=== PASSAGE TO READ ===
==*==
I didn’t dare step out of the shower. It’s a type of force-shield between me and the day that I am likely not ready for.
Still dragging my feet, I went to my scriptures hoping for a surge of energy and wisdom. What I read was simple (as it mostly always is): Become as a child. “Become as little children … becometh as a child, submissive, meek, humble, patient, full of love, willing to submit to all things which the Lord seeth fit to inflict upon him, even as a child doth submit to his father.” Mosiah 3:18-19
Reading about the characteristics of a child prompted me to think about what I know about children and being childlike. This was an interesting twist. On a day I didn’t have it in me to “adult,” Heavenly Father reminded me that’s not what I should be seeking anyway.
As I thought of myself as a child, the weight of the day began lightening. The crushing clutter of plans and expectations simplified. Good, Better and Best options were more easily discerned. I felt more love. Love felt more simple.
I paid attention to the characteristics of my children. I wanted to learn more about these special people who make up the kingdom of God. Through a normal day I observed:
- Children trust
- Children depend
- They are fearless to keep trying
- Sometimes unsure
- Want to feel cherished, not less important than another
- Want time
- Want approval
- Honest with feelings and perspectives
- They need a higher power to work through problems
- It’s OK to cry, it’s OK to feel
- Children delight in simplicity
During my short, intentional observations I realized we are a lot the same. My children have the same needs from me that I have from my Heavenly Father. I want to feel listened to, important, validated. I depend on Him and trust Him. It was comforting to remember myself as a child. I am a child of God, and still in the needy and young stage.
==*==
=== DATASET SECTION ===

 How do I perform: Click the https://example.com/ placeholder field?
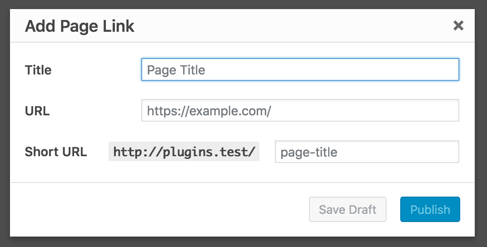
==*==
=== TASK LIST ===
a. In the post about becoming as a child, list the ways the writer says they want to feel in the final paragraph.
b. Copy the stretch from "Still dragging my" through "be seeking anyway." in the post about becoming as a child, renaming "Heavenly Father" as "God".
c. In the post about becoming as a child, which scripture reference does the writer cite for the quote on becoming as little children?

=== TASK SOLUTIONS ===
a.
listened to
important
validated

b.
Still dragging my feet, I went to my scriptures hoping for a surge of energy and wisdom. What I read was simple (as it mostly always is): Become as a child. “Become as little children … becometh as a child, submissive, meek, humble, patient, full of love, willing to submit to all things which the Lord seeth fit to inflict upon him, even as a child doth submit to his father.” Mosiah 3:18-19
Reading about the characteristics of a child prompted me to think about what I know about children and being childlike. This was an interesting twist. On a day I didn’t have it in me to “adult,” God reminded me that’s not what I should be seeking anyway.

c. Mosiah 3:18-19